超旨葱料理
まずネギが悪いということだけ申し上げておきたい。
オイは一体何をつまみあげているのか? それは長ネギの白い部分である。 ネギを3.5センチに切り、中身を抜いて、筒にする。 そこへ、コンビーフを詰め込んで、オーブンでこんがりと焼く。
これは東海林さだお氏が「ネギでお腹いっぱい@おでんの丸かじり」で披露しているオリジナルのネギ料理なわけだがビールとイケル。
これを沢山作ってつまもうと、長ネギを求めてスーパーへ向かう。 だがしかし、長ネギの質が悪い。 長ネギが2本束になって298円。 普段ならばせいぜい158円ってところが298円。 どーしたんだ長ネギ。 天候の影響なのか。 長ネギ買うのに300円支払うというのもなんだか勇気が必要とされるが、仕方がない。 美味しいネギ料理のためだ。 298円の長ネギを手に取る。
カゴに入れようとした瞬間、長ネギの異変に気がついた。 長ネギがなんだか、スカスカのゴワゴワなのだ。 よく見ると長ネギの表面は張りがなく、乾燥気味だ。 おそらく、この長ネギを鍋ものに使用すると、外側が固くて食べきれないと思われる。 多分年をとった長ネギなのだ。 なので使用する際は、長ネギ自体を一皮むいてから調理しなければならない。 一皮むくと、一回り小さくなる。
298円ネギのとなりには、普段見かけない中ネギというものが並べられている。 これはまさに長ネギを一皮むいた中身であり、一皮むくことによって小さくなった分、値段も安くなっている。 一束158円だ。
いやまてよ、298円ネギの一皮は、食用に適さない一皮なのであり、その一皮分を中ネギとの差額から算出すると298-158=140円となる。 長ネギの乾燥した分厚い一皮は、140円なのだ。
長ネギを298円で購入してもどうせ一皮むかねば食べることができないわけで、140円分の外側は廃棄処分となる。 中ネギは長ネギを一皮むいた状態で勝手にスーパーがそう名づけて販売しているのであり、丸ごと調理に使うことができる。

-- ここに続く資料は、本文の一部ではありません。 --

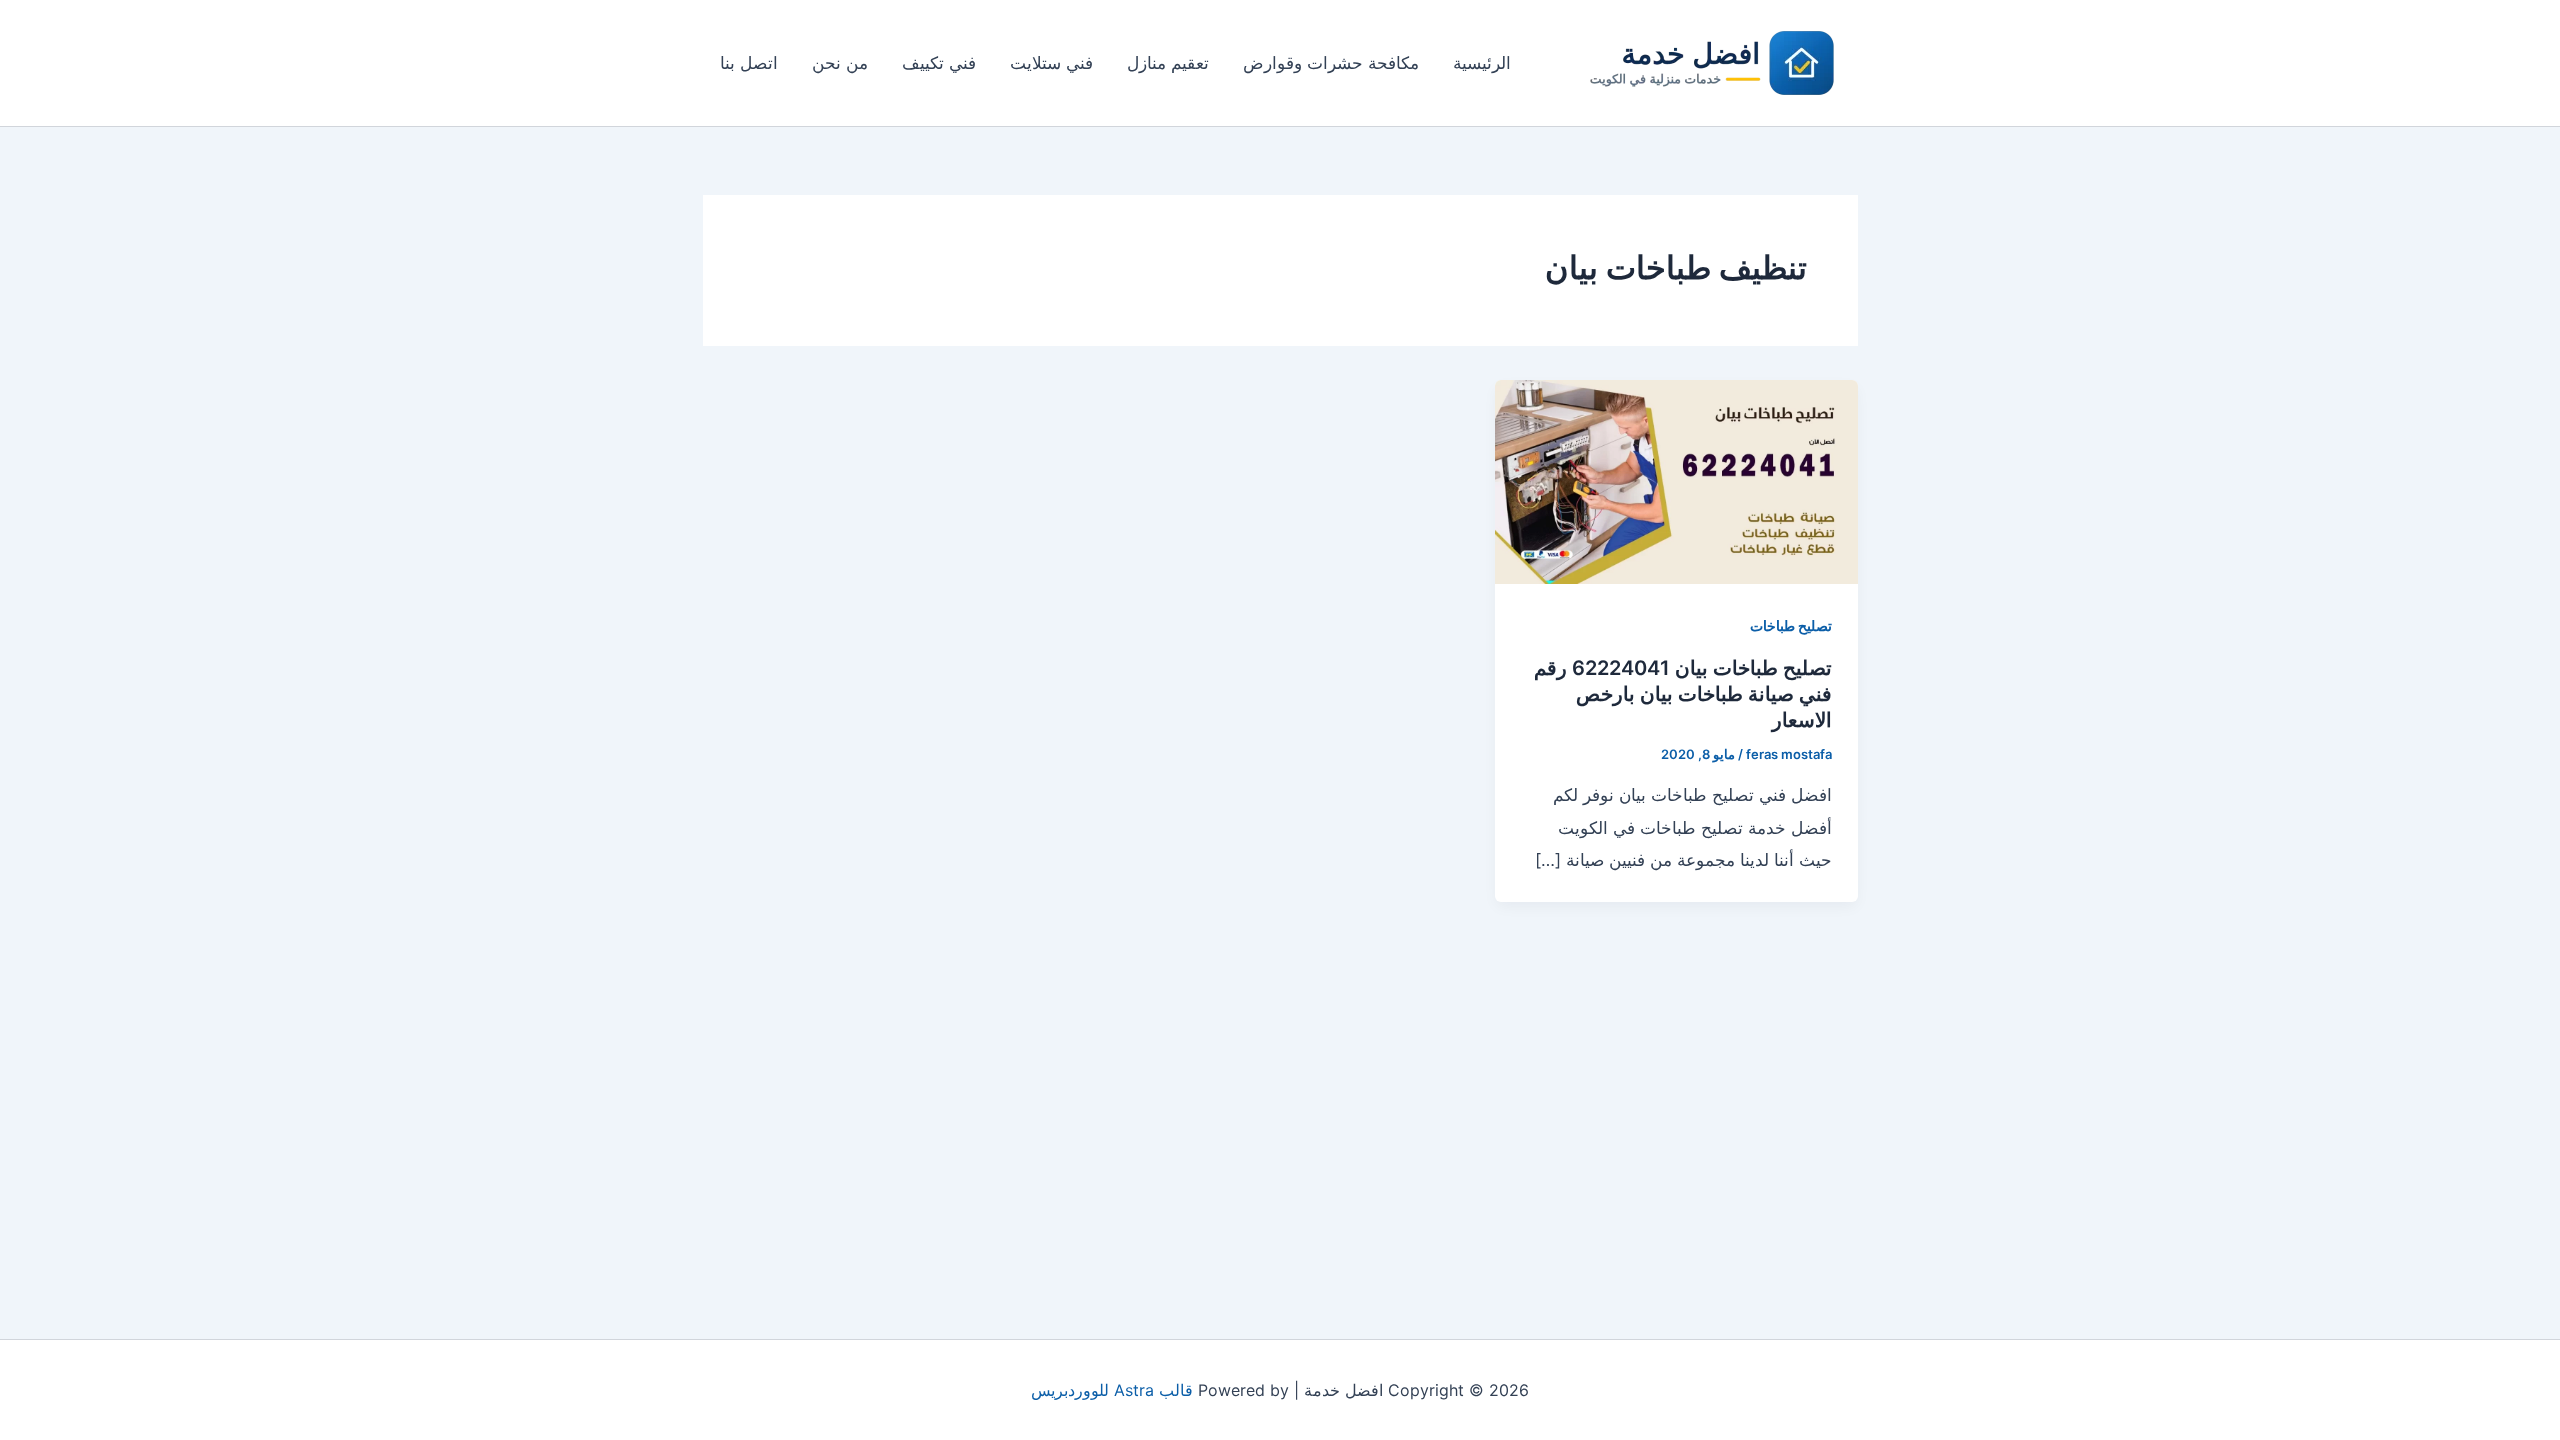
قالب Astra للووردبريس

ただ、ネギコンを作るにあたり、中ネギ程度の太さでは、いささか具合が悪い。 コンビーフを詰め込みにくいのだ。 しかし長ネギを購入したところで、実際使える部分は中ネギと同じ部分になるわけだし…。
このような葛藤から作られたのが、ページトップの写真である。 中ネギで作ったので、旨いけど細い。 コンビーフをコツコツと詰め込んでいくうちに上手くゆかずイライラしてくる。 こんなに苦労しなければならないのは、長ネギの外側がゴワゴワだからであり、ゴワゴワの長ネギを一束298円で売るとはなにごとか、という怒りがこみ上げてきて、いっそうのこと、上等の長ネギを探す旅に出かけてみたいような気さえしてくる。 なのでこの一品は、上質な長ネギがあることを確認した上で作りはじめなければならない。
飲んでいるうちにメンドクサくなってきて、焼いた長ネギの上にコンビーフをのっけてつまむ、という風に調理法が変わってきた。 どっちにしてもウマカッタ。 長ネギのバカ。
天ぷらの食べ方
天ぷら屋に行くときは、
腹をすかして行って、
親の敵にでも会ったように
揚げるそばからかぶりつくようにして食べなきゃ。
と、池波正太郎さんが『男の作法』のなかで書いていた。 そうしないとテンプラ屋の親父は喜ばないそうだ。 油の温度を一定に保つのはムズカシイから。 酒も2本まで。 ガブガブ飲んだら天麩羅の味が落ちる。
昨日テンプラ屋さんで酒はおろか焼酎を何本も飲んだんだけどイヤやったかなー大将。 ごめんなさい。
ちなみにテンプラの語源には諸説あり。
外来語から転じたとの説が有力。 ポルトガル語で調理を意味する「tempero」。 鳥獣肉を使用しない精進料理であるから寺院「templo」。この2つが有力バイ。